白衣派と裸行派
出典: フリー百科事典『ウィキペディア(Wikipedia)』 (2022/06/01 04:00 UTC 版)
マハーヴィーラ在世時、マガダのセーニヤ(seṇiya、仏典中に見られるビンビサーラ)王やその王子クーニヤ(Kūṇiya、アジャータシャトル)などの帰依・保護を受けて、すでに強固な教団を形成していたと思われるが、彼の没後はその高弟(ガナダラ、「教団の統率者」)たちのなかで生き残ったスダルマン(sudharman、初代教団長)などにより順次受け継がれ、マウリヤ朝時代にはチャンドラグプタ王や宰相カウティリヤなどの庇護を得て教団はいっそうの拡大をみた。それ以降のジャイナ教教団史をみる上では、白衣(びゃくえ)派(シュヴェーターンバラ、śvetāmbara)と裸行派(or空衣派:くうえは、ディガンバラ、digambara)が分裂しながらも存続している。 両派の分裂は1世紀頃に起こったと伝えられる。相違点は、白衣派が僧尼の着衣を認めるのに対し、裸行派はそれを無所有の教えに反するとして裸行の厳守を説く。また、裸行派は裸行のできない女性の解脱を認めない。白衣派は行乞に際して鉢の携帯を認めるが、裸行派ではこれも認めない。 概して白衣派は進歩的なグループ、裸行派は保守的なグループであるといえる。

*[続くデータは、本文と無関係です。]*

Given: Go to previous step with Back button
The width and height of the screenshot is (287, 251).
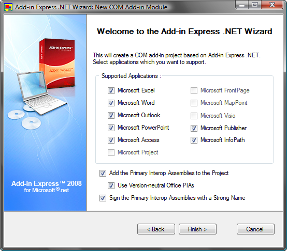Looking at the screenshot, I should click(156, 229).
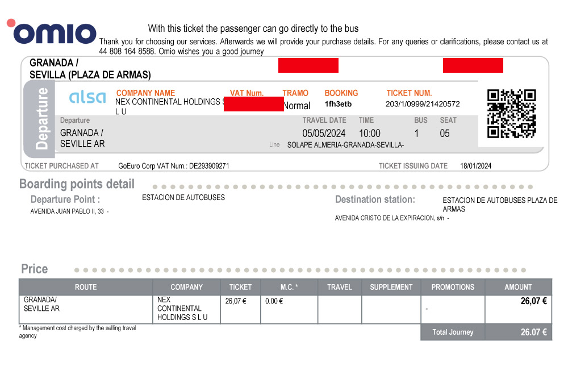Click the contact phone number 44 808 164 8588
This screenshot has width=568, height=370.
(127, 52)
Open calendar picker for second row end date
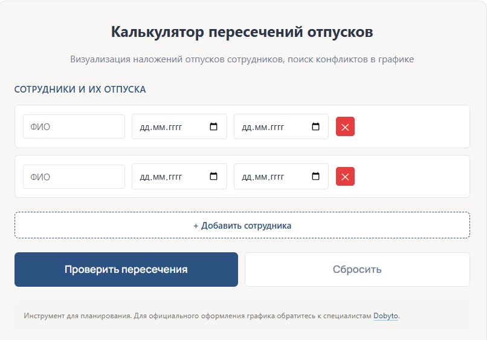This screenshot has width=487, height=340. coord(315,177)
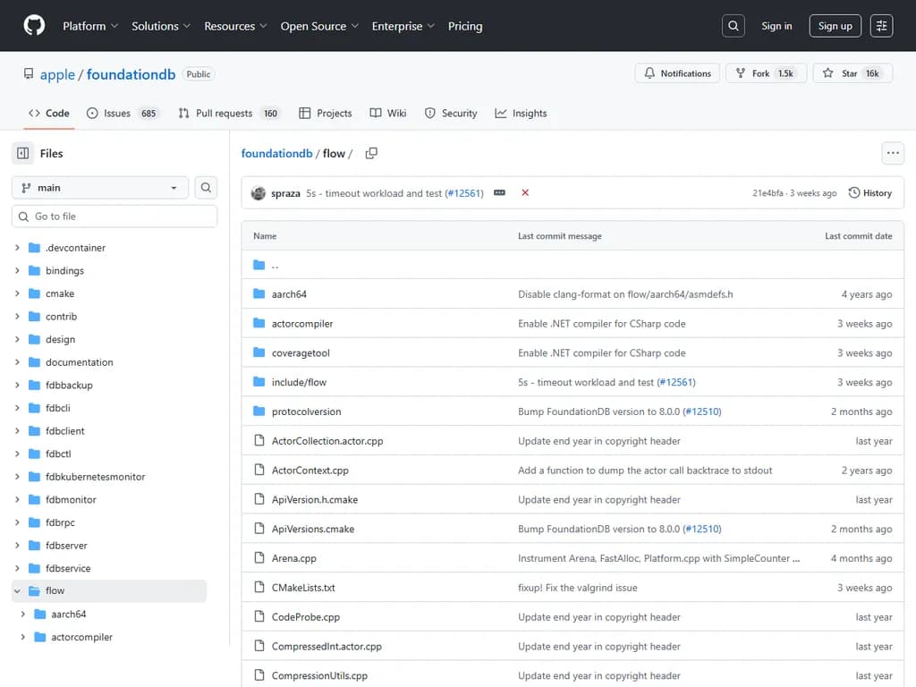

ただし、両派の相違は実践上の問題が主で、教理上の大きな隔たりはみられない。 中世、イスラム教徒のインド侵入は仏教のみならずジャイナ教にも打撃を与えたが、それを契機として、ジナ尊像の礼拝を否定するローンカー(lonkā)派が新たに誕生するなど、伝統はとだえることはなかった。現在は白衣派・裸形派とも多くの分派が派生している。そのなかで最大の勢力は白衣派の尊像崇拝派(ムールティプージャカ)であり、さらに多くのガッチャと呼ばれる分派に分かれている。